From what I can gather she hails from the school of no carbs in the evening (or you become a fat Gremlin), prescribes whey protein powder consumed in water (YUK!), warns us to avoid fluoridated water and increase egg consumption to two each day – which seems a lot to me. She also, disturbingly, thinks Tom Cruise makes some solid sense…possibly more for his stance on antidepressants than her regard for his Operating Thetan status, but I can’t be sure. She did invent some life changing program called SkyLab which might very well borrow from Dianetics and could be some form of auditing. Hmmm….
Jackie promises big – like a failure proof condensed workout routine PLUS all the emotional support and encouragement I need to get to the finish line and beyond. Beyond where? And unless Jackie appears as a Princess Leia type hologram each time I eat pasta at night or when I flag mid way through my 30 donkey kick crossovers and sumo squats, I fail to see exactly how encouraged by her I can possibly be.

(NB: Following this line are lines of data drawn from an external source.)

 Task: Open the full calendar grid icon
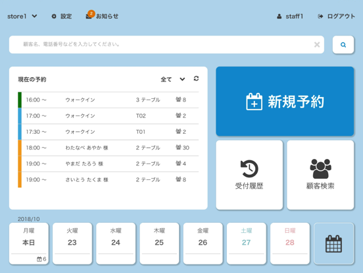(333, 243)
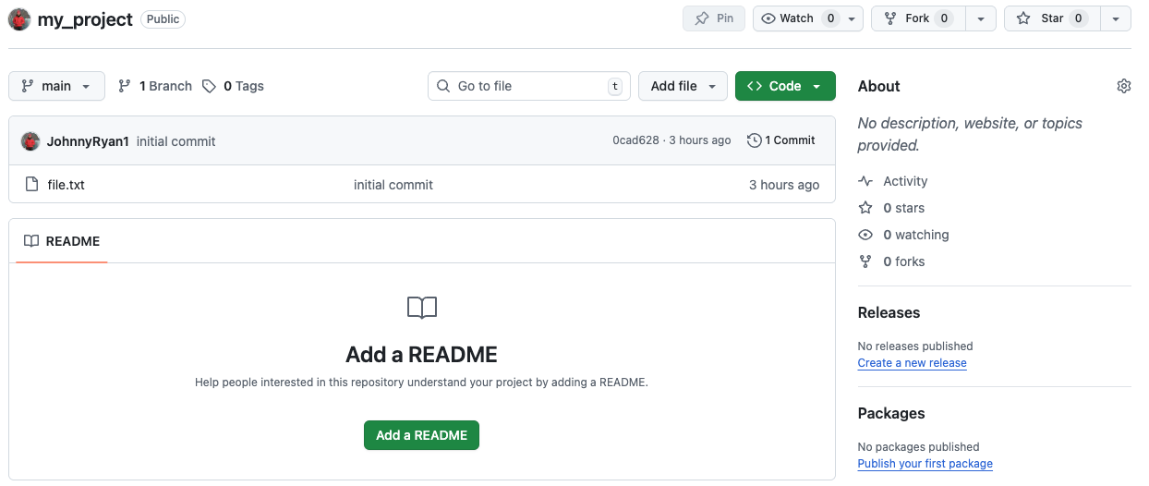Select the README tab
This screenshot has width=1149, height=486.
tap(62, 241)
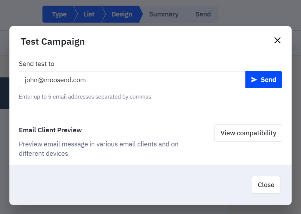301x214 pixels.
Task: Go to the Type step
Action: point(59,14)
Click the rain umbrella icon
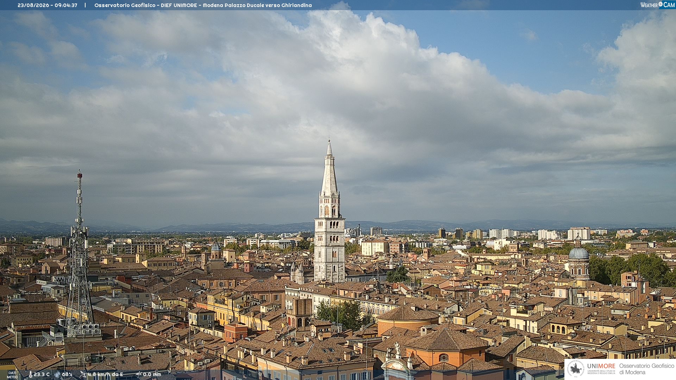This screenshot has height=380, width=676. (139, 374)
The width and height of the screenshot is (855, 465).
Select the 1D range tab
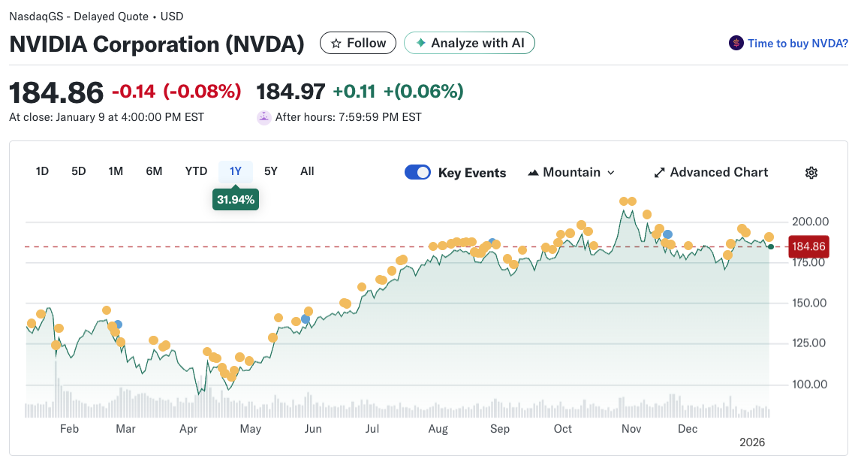(x=42, y=171)
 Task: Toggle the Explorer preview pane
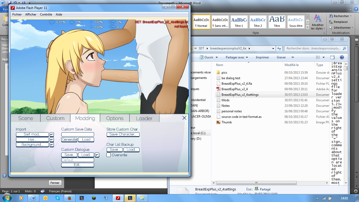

I am prepared to up my H2o consumption and add lemon juice to it as she suggests. I am happy to eat ‘oatmeal’ most mornings, but I will struggle with consuming it a-la-natural as Jackie prescribes. I’m quite sure Uncle Toby intended us to liberally drizzle honey or scatter brown sugar over his oaty goodness otherwise even he realises it’s like eating wall paper glue. I will continue to down a good multi vitamin, add a chewable C to the mix and maintain my Krill drill, but any more than that and I’ll rattle. I can eliminate obvious fats in the guise of burgers and fries but cannot guarantee some of your more underground fat like cheese and nuts won’t infiltrate.
As for working with the hormones that burn fat, I’m quite sure peri-menopause has its own ideas about that!